To a westerner, fed on a diet of European rationalism, India may seem a strange place. It has a different logic, which can be unfathomable to most westerners. But what about Indians? Our ways may seem even stranger to them. East is East and West is West and never the twain shall meet. Rudyard Kipling's belief that we are joined only at God's judgement seat may well hold substance, given what follows. Although the world is being shrunk, the qualities that make civilisations different still exist - almost to the point of absurdity.

Natasha was from Germany and was having a horrendous day. She was from "near Munich." I have never met anyone who actually lives in Munich, only "near Munich." Maybe it is the name of a city close to Munich where ten million Germans live: the city of "Near Munich." Anyhow, I had met Natasha in the hotel. Apparently she was running short of money and had decided to do a little bit of insurance fraud by reporting to the police that someone had stolen her video camera. She thought that the police would be a pushover. How wrong she was.

She had told them that she had been sitting at a street side juice bar when someone had snatched the camera from off her shoulder. At the police station she had been surrounded by police officers in a small room, and they were not taking this lightly as she had hoped. The more they grilled her, the more she became self-conscious that she was lying through her teeth. She felt that they knew it, and the more she felt that they knew it, the more the sweat began to pour. The grilling was getting too hot for comfort.

Two officers accompanied her to the juice bar. She had never expected that they would uproot themselves to do a bit of hands-on investigating. Quite strange really considering it is part of their job. Her bogus story began to disintegrate before her eyes. She had forgotten that there had been a power cut at the time of the alleged incident, so no one was serving juice at the bar. What is more, the owner did not even recognise her. She hadn't thought it through. The police knew she was lying, but she managed to wriggle out of the situation. Unfortunately, the juice bar owner was not so lucky - he was frog-marched off to the police station with the police probably believing that he had been in on the failed scam.

Natasha gave fraud a bad name.
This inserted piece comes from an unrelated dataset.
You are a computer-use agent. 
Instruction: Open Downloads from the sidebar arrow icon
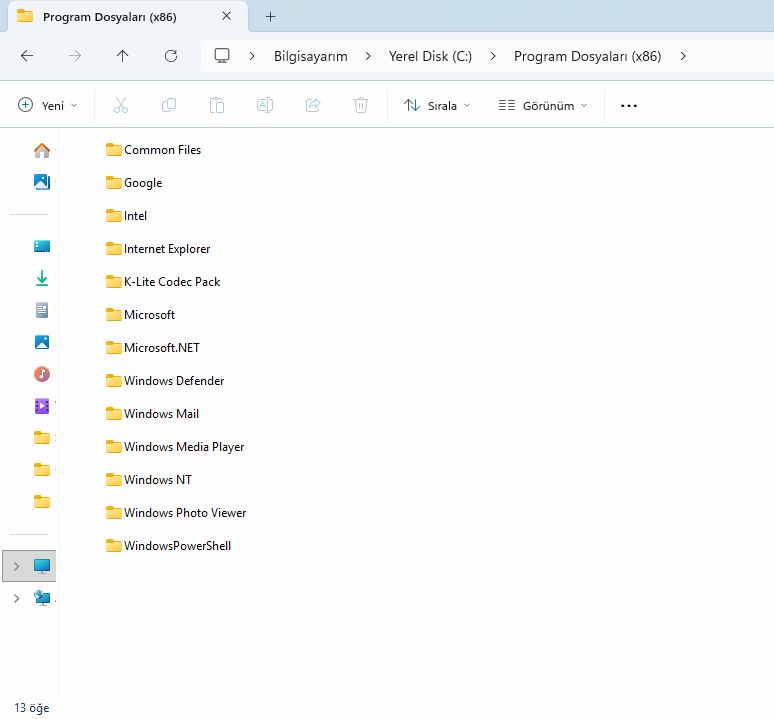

But she is not unique among travellers in India. I always come across foreigners trying to get some money from their respective insurance companies. Most of the time it seems to work. When it fails, then I feel sorry for all of those juice bar owners in India who end up getting frog-marched to the local police station through no fault of their own. And, people like Natasha - who feel disappointed because they don't get their insurance money and end up feeling terribly guilty for placing some unsuspecting juice bar owner in trouble - go on their merry way. And all of those poor unsuspecting juice bar owners across India probably wonder what the heck is going on.

It is all rather weird really because a lot of foreigners are always moaning about cheating rickshaw drivers, cheating hoteliers and whoever else crosses them. They suddenly become quite high-minded and self-righteous people when in India and will argue the toss over a few rupees, saying it is a matter of principle. Yet they have few qualms about ripping off their insurance companies. Double standards? Perhaps, but I can't really say. Maybe Kipling was right after all and never the twain shall meet. That is unless the whole thing ends up in a court of law.